-- START OF DOCUMENT TEXT --

Medieval settlement remains elusive throughout Scotland and the situation is no different in Argyll. Few of the strategies developed to address this situation have borne fruit. This includes concentrating on the area around later settlements, which has been the default mainstay of historic settlement studies in Scotland since the 1950s despite a spectacular lack of results (for a summary of the current state of Scottish historic rural settlement studies see the Historic Rural Settlement Group’s Research Framework – Dalglish & Dixon 2008). Whilst this may partially be a product of the lack of readily identifiable medieval material culture and buildings constructed from highly perishable materials leaving little archaeological trace, this – more probably – suggests some form of discontinuity and break in the nature, location and/or form of settlement. Work in the Outer Hebrides (Raven 2005) indicates that a dramatic realignment of settlement occurred somewhere between the fourteenth and sixteenth century and that the post-medieval settlement pattern is largely a product of the eighteenth century and not the product of continuity.
With the exception of the fewbuildings associated with duns and castles very little has been identified that can be dated with any certainty from the twelfth to fifteenth centuries. A number of circular post built structures associated with charcoal burning activity at Dunloskin Wood, Cowal, have been dated to between the eleventh and fourteenth centuries (Rennie 1984, 1997, nd). Whilst some have recently suggested the domestic use has been misidentified, recent excavations in Lochaber have confirmed this interpretation (Ellis forthcoming). Their shape and location suggests they may not be representative of normal houses, and may be seasonal charcoal burners’ huts, similar to the shielings on Jura that accompanied Pennant’s eighteenth-century itinerary (1774). The only other domestic building dating to the thirteenth century is the recently excavated sub-rectangular building at Kilchoman (CANMORE ID 187906) (Ellis 2015). Of similar date is the kiln-barn at Baliscate (CANMORE ID 294740) (Ellis 2017), suggesting grain processing might have been more intensified than would otherwise be indicated by what appears to be an absence of contemporary mills. Post-built houses appear to have been common in the twelfth century in the Scandinavian world and eastern Highlands: the post-built structure within Dun Fhinn (CANMORE ID 38467) perhaps indicates this tradition may have spread into Argyll but, currently, no other examples have been identified.

-- END OF DOCUMENT TEXT --
-- START OF SUPPLIED MATERIAL --

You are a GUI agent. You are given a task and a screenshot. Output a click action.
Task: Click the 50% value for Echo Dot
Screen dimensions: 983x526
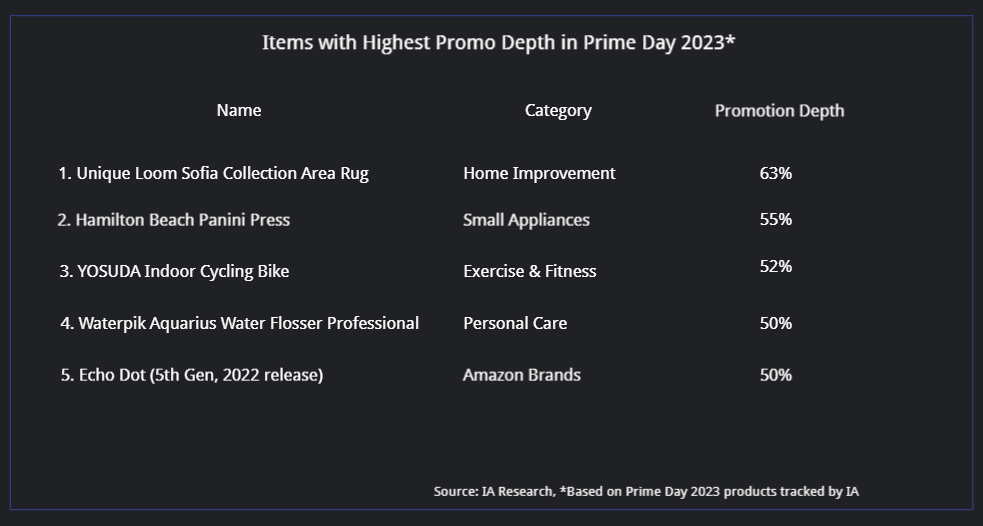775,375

-- END OF SUPPLIED MATERIAL --

GIVEN TASK: Resume the passage on medieval settlement in Argyll, carrying it on from its final sentence.

RESPONSE FOR THIS EXERCISE:
Those sixteenth-century houses that have been closely dated are often unusual in their siting: Gunna (CANMORE ID 141630) (James 1998a, 1998b) sits on a hard to reach tidal island while those at Finlaggan (CANMORE ID 37708) (Caldwell and Ewart 1993) relate to what is effectively a closing off and obliteration of the MacDonald lordly use of the site. They are, however, similar to contemporary houses excavated in mid-Argyll by James (2004, 2009) and in Lewis, North Uist, Skye and Perthshire (Raven 2005). Characteristically, these houses are relatively small and insubstantial, sub-rectangular in plan, mostly with a central hearth (although some have end hearths) and often largely turf built or wicker walled.
There is often an assumption crucks were used throughout the medieval period, although some would argue against this (Dixon 2002). However, despite some limited evidence suggesting the possibility of cruck construction in neighbouring districts (eg Dixon 1998, Walker 2008), the evidence is not persuasive. Cruck building elsewhere only seems to have become common from the fifteenth centuries onwards and there is little evidence that this technique was imported into Argyll any earlier. More evidence may redress this picture.
It is curious that similarly formed buildings identified through survey in Islay (Caldwell et al. 2000) and mid-Argyll (James 2009 and Regan) tend to be more upland in setting than associated with later low-lying arable fields. Although these late medieval houses often sit within or alongside small areas of rig and furrow, their ephemeral form and more upland distribution may suggest a number of possibilities, none of which are necessarily mutually exclusive: a greater concern with pastoral resources, displacement through war (recent work has certainly suggested this is the case in Colonsay in the early seventeenth century – Breen and Raven 2012) or a reaction to environmental stress (Raven 2005). A widespread programme of excavation would test the date, function and environment of similarly shaped buildings. Environmental work may also help to answer if any of these scenarios has any validity and compliment larger scale survey and excavation. This would also help answer questions about the extent of woodland and the importance of woodland exploitation for charcoal manufacture and galley building to the Argyll economy (see below).
New models for identifying medieval settlement are required.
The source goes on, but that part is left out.